TASK TO COMPLETE
Reproduce the lines between the one holding "You are a GUI" and the one holding "pos(1203,186)", inclusive, leaving the pictures out.

※

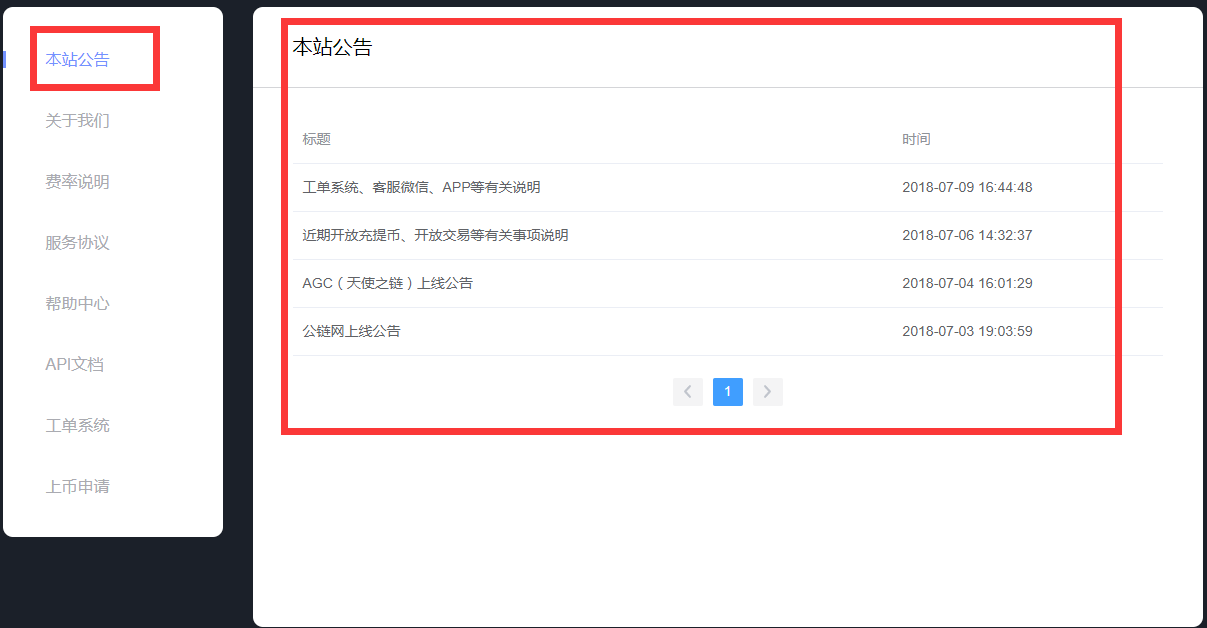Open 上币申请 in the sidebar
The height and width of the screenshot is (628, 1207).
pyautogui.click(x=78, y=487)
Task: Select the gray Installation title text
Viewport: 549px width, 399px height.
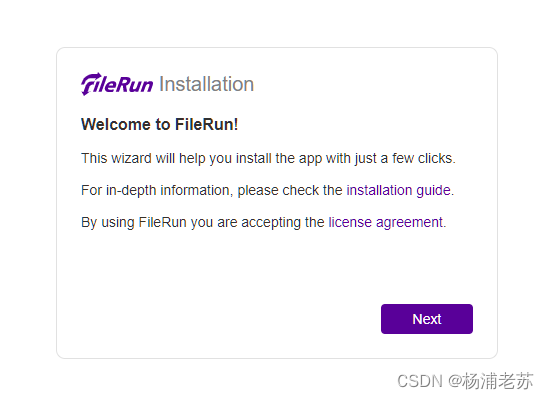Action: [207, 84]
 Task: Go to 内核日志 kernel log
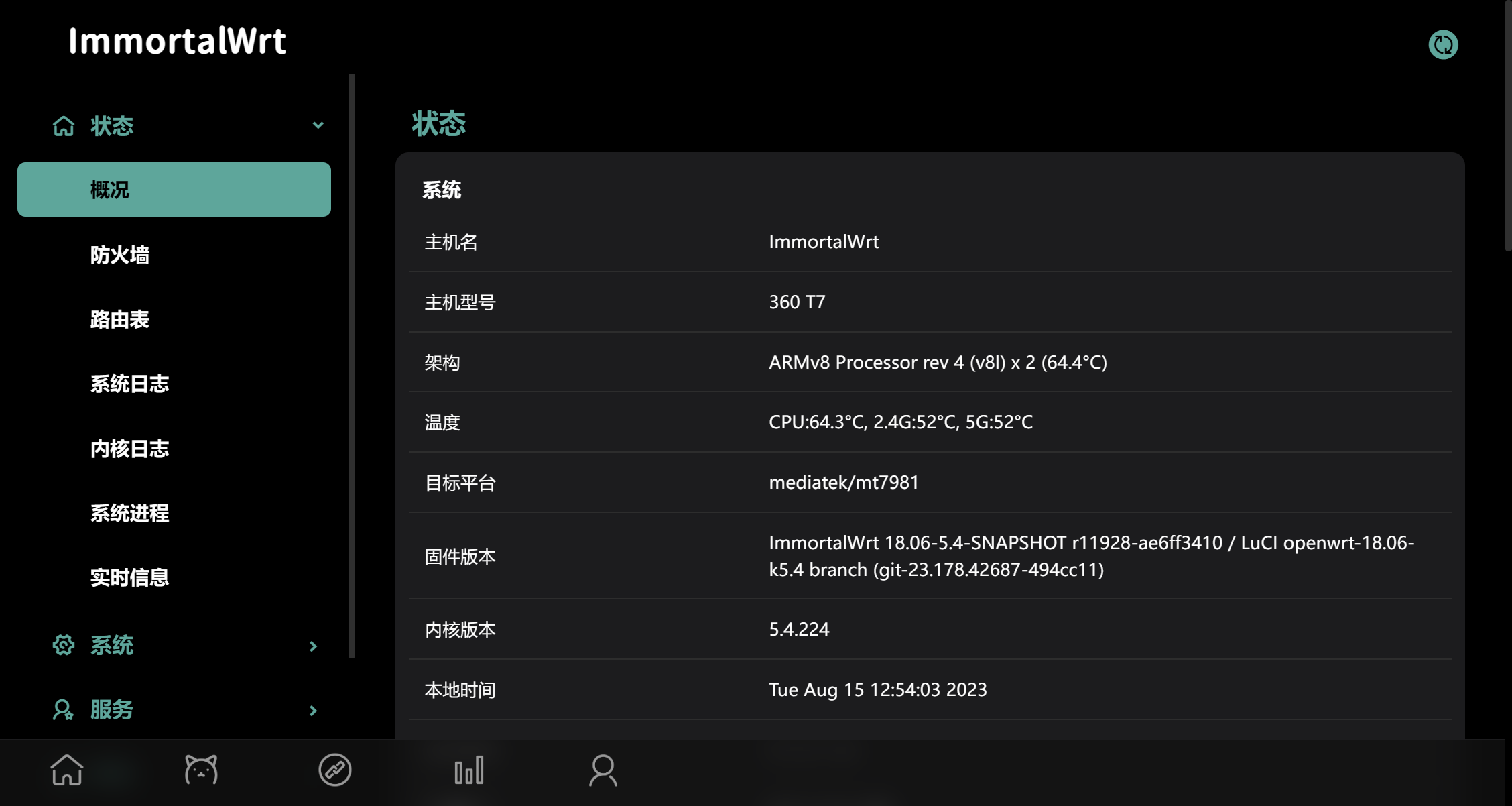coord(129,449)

※

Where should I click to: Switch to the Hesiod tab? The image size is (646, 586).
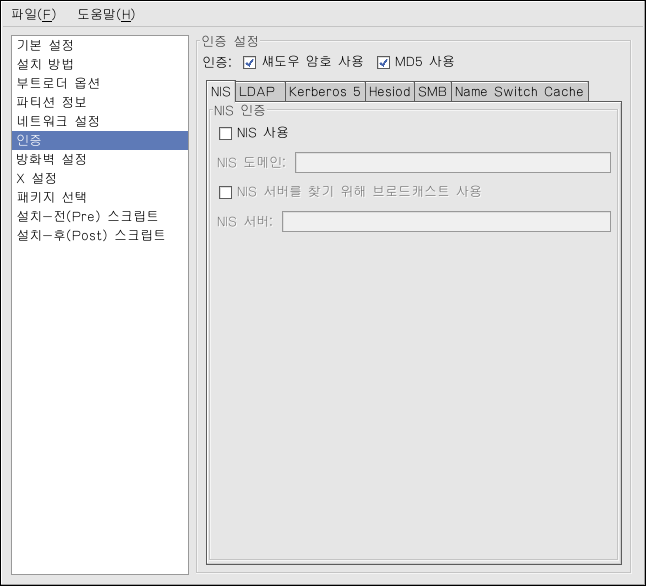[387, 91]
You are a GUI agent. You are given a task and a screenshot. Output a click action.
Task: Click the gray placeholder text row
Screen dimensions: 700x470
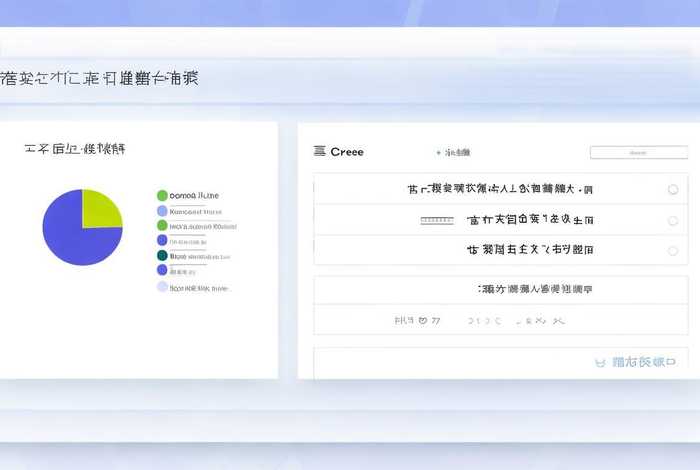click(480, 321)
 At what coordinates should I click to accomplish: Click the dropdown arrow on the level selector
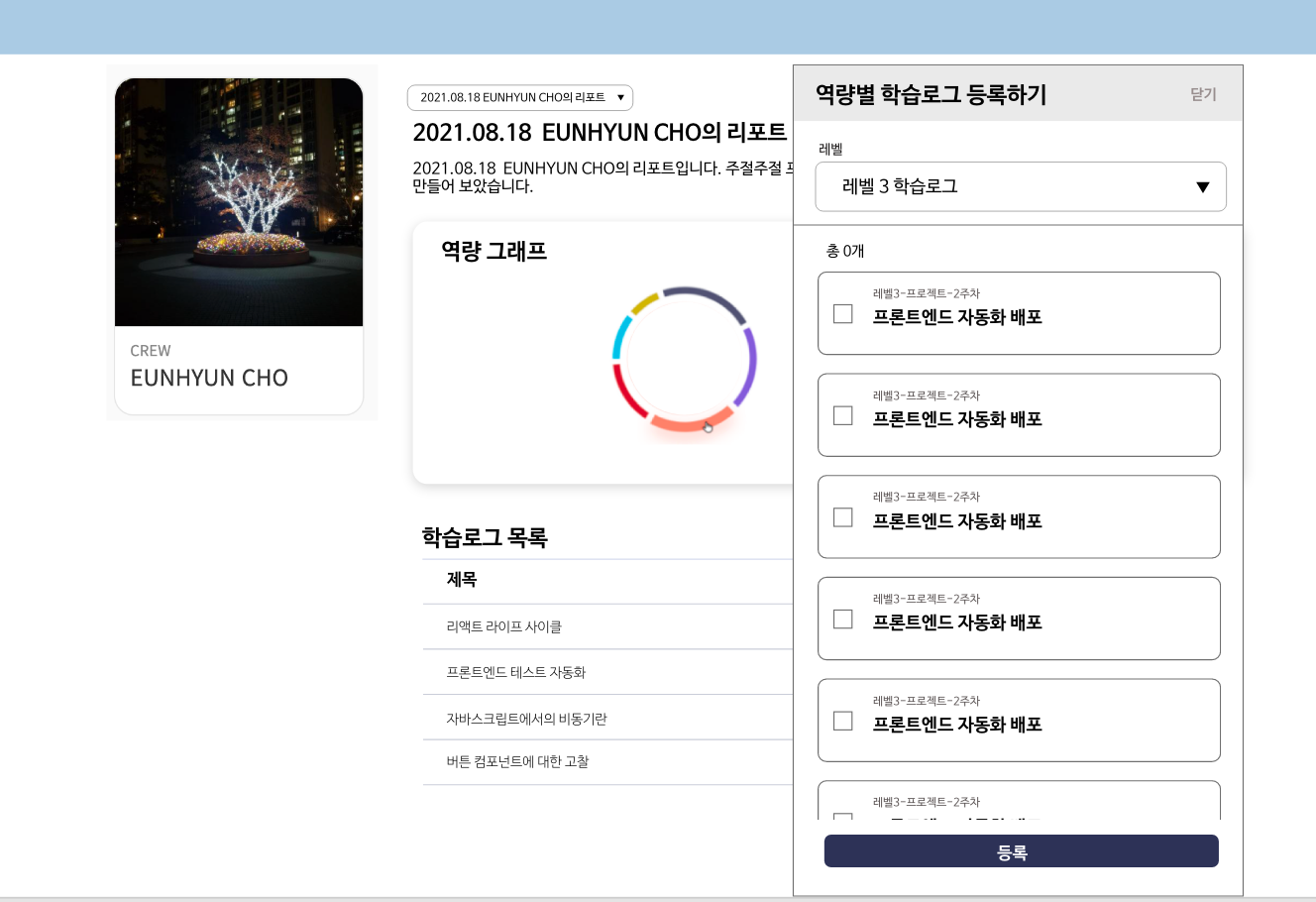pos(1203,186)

※

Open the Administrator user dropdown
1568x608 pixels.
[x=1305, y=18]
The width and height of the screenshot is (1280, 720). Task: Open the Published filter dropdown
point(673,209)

※

ANSWER FOR THE TASK
You are a GUI agent. You are given a task and a screenshot. Output a click action.
Task: Click the gray placeholder text row
Screen dimensions: 700x470
click(480, 321)
 At what coordinates should I click to accomplish: Click the dropdown arrow on the level selector
pos(1203,186)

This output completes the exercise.